Das Buch wirft einen direkt in diese warme, lebendige Inselwelt und begleitet eine Protagonistin, die genauso menschlich und unperfekt ist wie wir alle. Ratliffs Erzählstil ist locker, frisch und punktet mit viel Humor, ohne dabei oberflächlich zu wirken. Besonders gefallen hat mir, wie sie trotz leichter Kulisse starke Emotionalität transportiert, auf eine Art, die nicht kitschig rüberkommt. Kole selbst ist kein stereotypischer Traumtyp, sondern ein Charakter mit Ecken und Kanten, was die ganze Geschichte authentisch macht.

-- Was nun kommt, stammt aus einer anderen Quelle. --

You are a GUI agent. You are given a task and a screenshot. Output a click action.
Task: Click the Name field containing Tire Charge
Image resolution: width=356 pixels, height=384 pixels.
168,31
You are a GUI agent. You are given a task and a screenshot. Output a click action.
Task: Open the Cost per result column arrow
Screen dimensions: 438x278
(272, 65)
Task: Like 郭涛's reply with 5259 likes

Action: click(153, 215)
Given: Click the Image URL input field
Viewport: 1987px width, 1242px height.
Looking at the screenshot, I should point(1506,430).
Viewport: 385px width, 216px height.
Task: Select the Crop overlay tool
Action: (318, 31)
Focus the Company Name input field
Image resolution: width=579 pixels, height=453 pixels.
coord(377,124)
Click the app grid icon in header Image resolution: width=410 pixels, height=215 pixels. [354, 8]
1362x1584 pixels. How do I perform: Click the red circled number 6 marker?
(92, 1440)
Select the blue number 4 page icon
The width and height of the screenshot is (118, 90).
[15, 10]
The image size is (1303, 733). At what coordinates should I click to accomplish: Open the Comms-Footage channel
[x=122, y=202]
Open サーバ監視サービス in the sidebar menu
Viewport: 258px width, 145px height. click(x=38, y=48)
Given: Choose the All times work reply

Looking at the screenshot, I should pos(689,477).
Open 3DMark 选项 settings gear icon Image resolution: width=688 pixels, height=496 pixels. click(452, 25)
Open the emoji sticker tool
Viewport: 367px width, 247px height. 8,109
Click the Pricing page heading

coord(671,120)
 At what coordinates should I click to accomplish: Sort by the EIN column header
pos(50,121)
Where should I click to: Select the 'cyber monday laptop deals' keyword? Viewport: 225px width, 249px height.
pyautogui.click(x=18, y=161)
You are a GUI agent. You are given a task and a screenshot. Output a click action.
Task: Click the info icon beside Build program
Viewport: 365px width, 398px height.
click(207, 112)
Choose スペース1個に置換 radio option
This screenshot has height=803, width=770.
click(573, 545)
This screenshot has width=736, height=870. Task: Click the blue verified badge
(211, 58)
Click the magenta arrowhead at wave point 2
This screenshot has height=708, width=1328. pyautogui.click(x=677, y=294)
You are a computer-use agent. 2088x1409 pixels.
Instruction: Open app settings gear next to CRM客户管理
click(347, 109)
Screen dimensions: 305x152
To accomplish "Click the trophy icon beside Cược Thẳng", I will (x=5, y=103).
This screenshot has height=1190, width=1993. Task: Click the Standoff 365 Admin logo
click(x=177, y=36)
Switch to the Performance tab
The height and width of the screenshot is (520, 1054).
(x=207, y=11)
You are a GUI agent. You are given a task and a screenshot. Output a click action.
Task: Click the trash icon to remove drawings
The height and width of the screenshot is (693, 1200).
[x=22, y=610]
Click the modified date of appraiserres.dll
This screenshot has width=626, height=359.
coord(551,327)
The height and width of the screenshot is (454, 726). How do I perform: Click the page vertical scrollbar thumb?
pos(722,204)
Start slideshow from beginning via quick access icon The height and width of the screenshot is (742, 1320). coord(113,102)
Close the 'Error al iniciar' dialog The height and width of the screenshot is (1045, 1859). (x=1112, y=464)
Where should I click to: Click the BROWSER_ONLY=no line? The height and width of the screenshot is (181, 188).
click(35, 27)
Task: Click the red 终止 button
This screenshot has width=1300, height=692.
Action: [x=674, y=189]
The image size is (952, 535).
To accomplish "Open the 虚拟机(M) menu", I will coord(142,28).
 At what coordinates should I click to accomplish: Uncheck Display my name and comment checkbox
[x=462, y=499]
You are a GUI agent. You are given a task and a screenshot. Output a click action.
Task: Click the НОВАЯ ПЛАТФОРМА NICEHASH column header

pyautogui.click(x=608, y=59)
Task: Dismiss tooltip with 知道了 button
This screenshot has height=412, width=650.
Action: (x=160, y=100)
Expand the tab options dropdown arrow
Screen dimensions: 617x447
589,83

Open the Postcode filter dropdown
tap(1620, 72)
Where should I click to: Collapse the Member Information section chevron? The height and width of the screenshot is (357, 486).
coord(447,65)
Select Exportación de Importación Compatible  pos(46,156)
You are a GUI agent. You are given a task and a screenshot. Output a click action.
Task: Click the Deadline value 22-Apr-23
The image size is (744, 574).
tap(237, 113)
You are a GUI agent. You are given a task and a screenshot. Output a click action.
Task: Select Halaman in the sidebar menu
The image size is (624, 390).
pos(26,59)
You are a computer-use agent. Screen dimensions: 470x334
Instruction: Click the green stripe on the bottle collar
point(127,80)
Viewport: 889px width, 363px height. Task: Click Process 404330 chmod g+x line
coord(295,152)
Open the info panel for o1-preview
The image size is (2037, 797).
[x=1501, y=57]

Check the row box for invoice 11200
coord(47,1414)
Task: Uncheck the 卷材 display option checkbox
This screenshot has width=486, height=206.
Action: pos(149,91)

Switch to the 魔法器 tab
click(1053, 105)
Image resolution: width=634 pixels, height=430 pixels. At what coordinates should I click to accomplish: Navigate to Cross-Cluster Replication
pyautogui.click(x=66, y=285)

Klar, ein paar Überraschungen sind vorhersehbar, und manchmal hätte ich mir noch ein bisschen mehr Tiefe bei manchen Nebenfiguren gewünscht – dennoch überwiegt das positive Gefühl. Die Story nimmt dich mit auf eine kleine Reise, die nicht nur von Sonne, Strand und Liebe handelt, sondern auch davon, wie man lernt, das Unerwartete zu umarmen.
Wenn du Lust hast auf eine lockere, charmante Geschichte mit Herz und einer Prise Chaos, dann schnapp dir „Hawaii“ und genieße den Trip. Für alle, die gern mal für ein paar Stunden dem Alltag entfliehen wollen, genau das Richtige.
4 von 5 Sternen – weil es einfach Spaß macht und sich warm anfühlt, auch wenn nicht alles ganz rund läuft.